Seu objetivo:
Reproduza integralmente as linhas, começando pela que contém "You are a computer-use" e prosseguindo até a última, ambas inclusive, e acrescente 103 a cada coordenada das respostas. Não inclua as imagens na resposta.

Entradas de dados salvas
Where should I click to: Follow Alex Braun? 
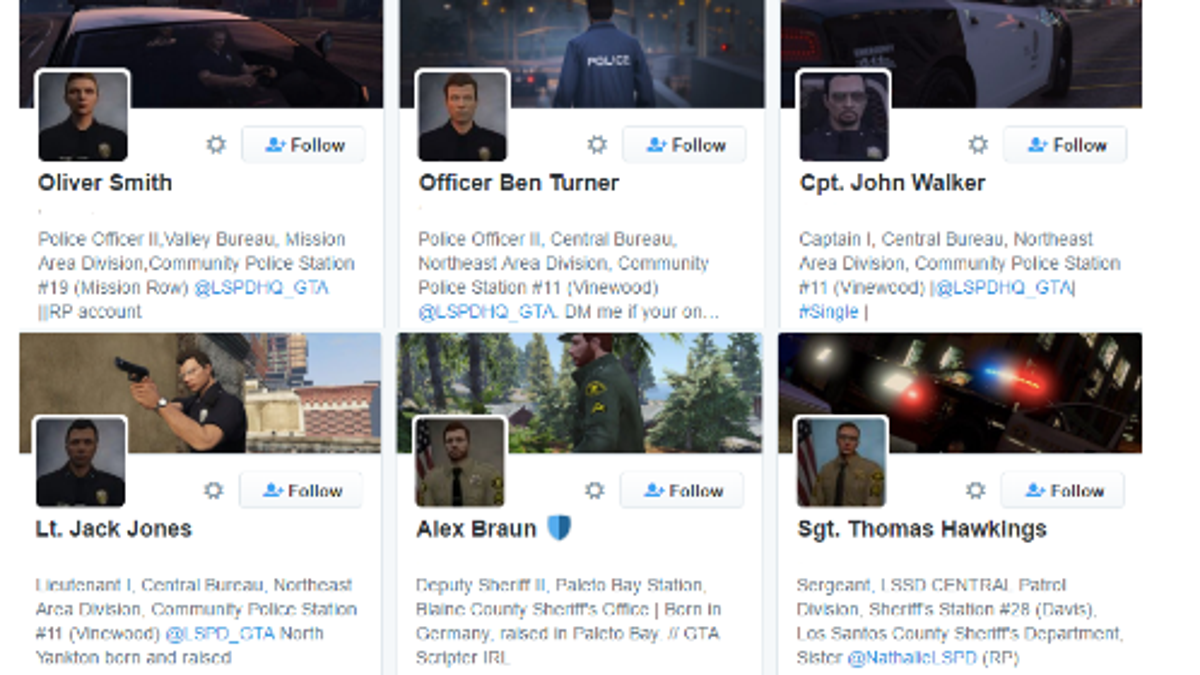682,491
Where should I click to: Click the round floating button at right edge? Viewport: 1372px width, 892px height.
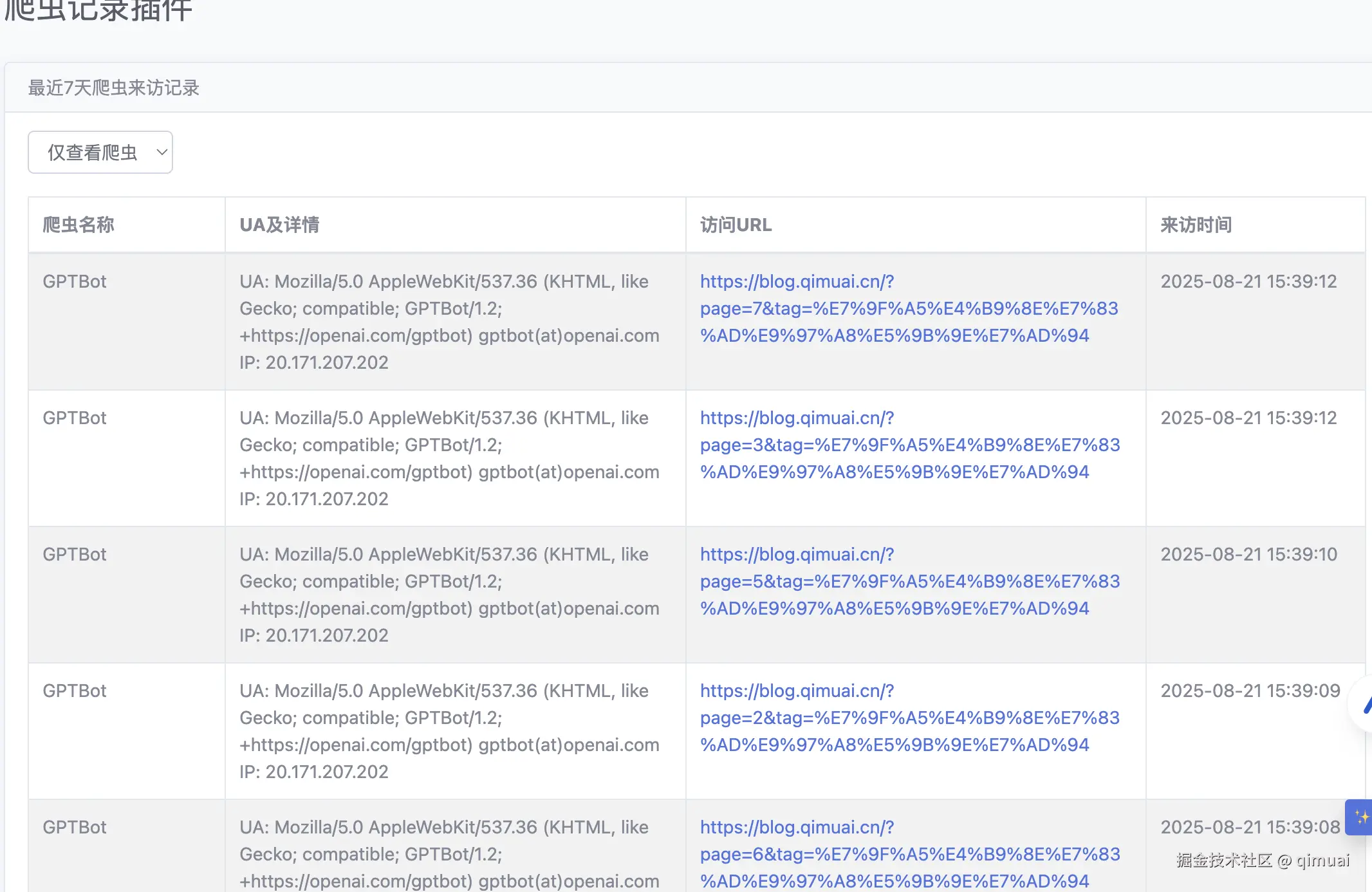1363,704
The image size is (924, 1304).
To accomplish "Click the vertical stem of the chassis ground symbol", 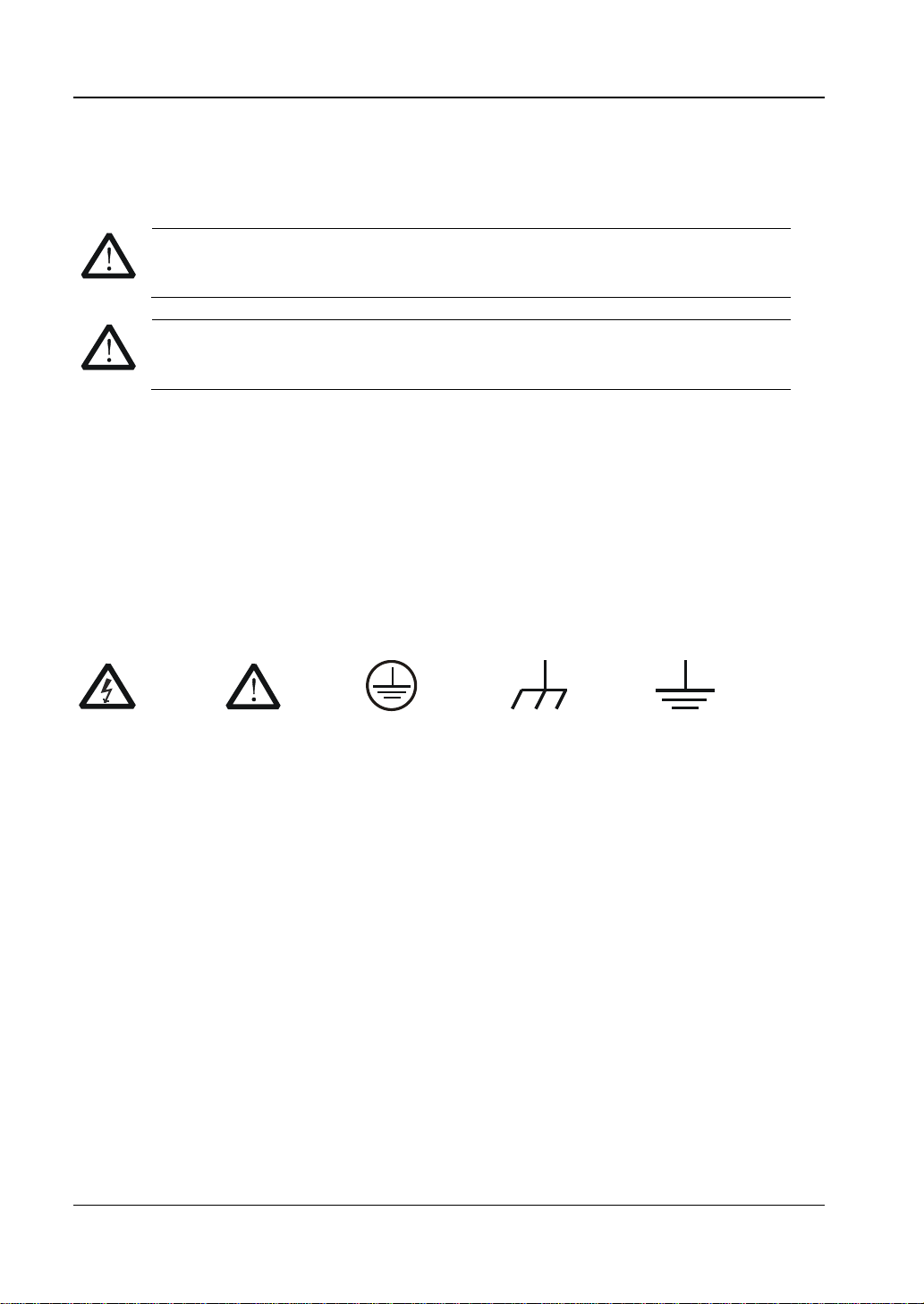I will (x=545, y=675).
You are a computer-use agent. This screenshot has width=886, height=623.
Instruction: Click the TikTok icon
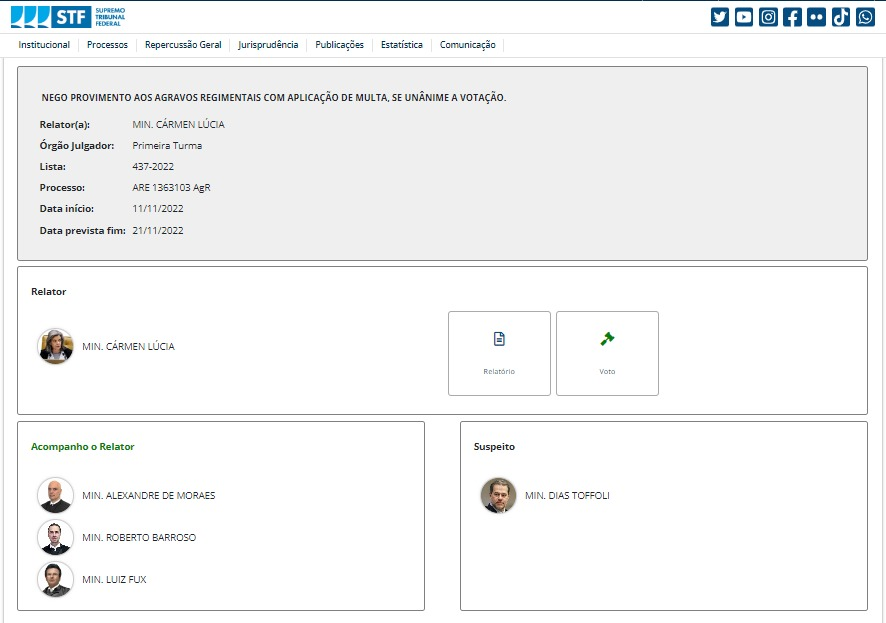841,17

Resposta correta:
You are a computer-use agent. This screenshot has width=886, height=623.
Instruction: Click the TikTok icon
944,120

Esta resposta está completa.